Separately, the text you link from Conditioning Predictive Models appears to emphasize the following reason for thinking deceptive alignment might be less likely: the prediction objective is simpler so deceptive alignment is less likely. IMO, this justification seems mostly unimportant and I don’t buy this. (Why is “the data was scrapped in exactly XYZ way simple”? Why is this more simple than “the RL episodes were rated in exactly XYZ way”? Is it very plausible that models get views this precise prior to being wildly superhuman such that this notion of objective simplicity is important?) The link also discusses IMO more plausible reasons like a default toward less situational awareness and more myopia.
Upon reading this text, I don’t come away with the conclusion “the authors of this text think that deceptive alignment in pretrained models (conditional on being capable enough to be conditioned to do alignment research(!)) is about 1% likely”. The discussion is more like “here are some considerations for why it might be less likely”.
(FWIW, I disagree with “1% likely for pretrained models” and think that if scaling pure pretraining (with no important capability improvement from post training and not using tons of CoT reasoning with crazy scaffolding/prompting strategies) gets you to AI systems capable of obsoleting all human experts without RL, deceptive alignment seems plausible even during pretraining (idk exactly, maybe 5%).
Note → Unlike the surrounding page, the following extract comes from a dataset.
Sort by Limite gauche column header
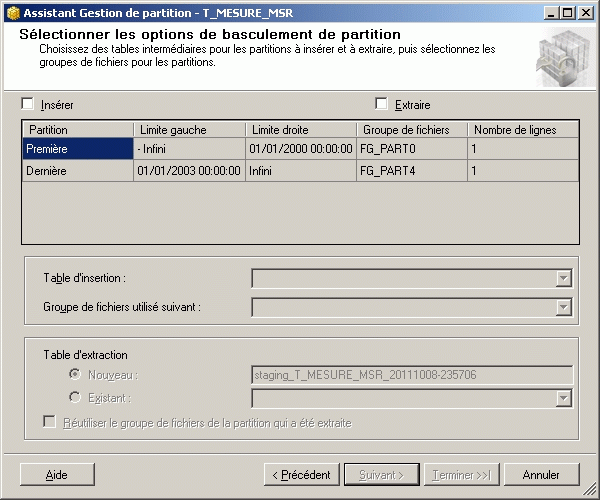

However, this is substantially because something pretty crazy must have been happening for scaling pure pretraining to go this far and the AI is likely to be doing tons of opaque reasoning in its head (we conditioned on not needing tons of CoT reasoning). Or I’m just confused about how easy human jobs are or the natural of intelligence, etc. which is part of the 95%. Another way to put this is that if the AI is doing enough reasoning in its head to obsolete all human scientists just from pretraining, probably it is doing some pretty crazy inner cognition or I was really confused about what was needed for cognitive tasks.)
As discussed above, I don’t agree your position is clear in this paper.
This was still intended to include situations where the RLHF Conditioning Hypothesis breaks down because you’re doing more stuff on top, so not just pre-training.
I have a talk that I made after our Sleeper Agents paper where I put 5 − 10%, which actually I think is also pretty much my current well-considered view.
Yeah, I agree 1% is probably too low. I gave ~5% on my talk on this and I think I stand by that number—I’ll edit my comment to say 5% instead.
I think this is conceivable if either
the apparent reasoning is actually still just a bag of surface heuristics
it’s still quite shallow reasoning, and the salience of those as strategies is a consequence mainly of pretraining
I sincerely doubt the first nowadays. For the second, I think probably not; these strike me as quite basic and ‘obvious’ strategies, but I can’t give it less than 20% that a system with those expunged from training data would need substantially more in-context nudging to recognise them.
I appreciate you revisiting another couple of months later! This topic continues to evolve.
It was also an update for me that merely-RLHF-ish training on top of GPTs appears to have been enough (in latest-generation models at least) to get something mostly-consistently ‘actually trying’ in an apparently coherent way. I expected that to happen; I didn’t know when. The lede which they somewhat buried in that paper was also that,
(though the gap is smaller and we don’t have the tools to understand the mechanism)
The bigger update from that paper, for me, was that the somewhat-coherent goals apparently-pursued by these things actually align with the target constitution somewhat! i.e. (that which was) reward(ed) was the optimisation target after all, a bit??
We’ll see how robustly these sorts of findings hold up to future developments and greater elicitation efforts.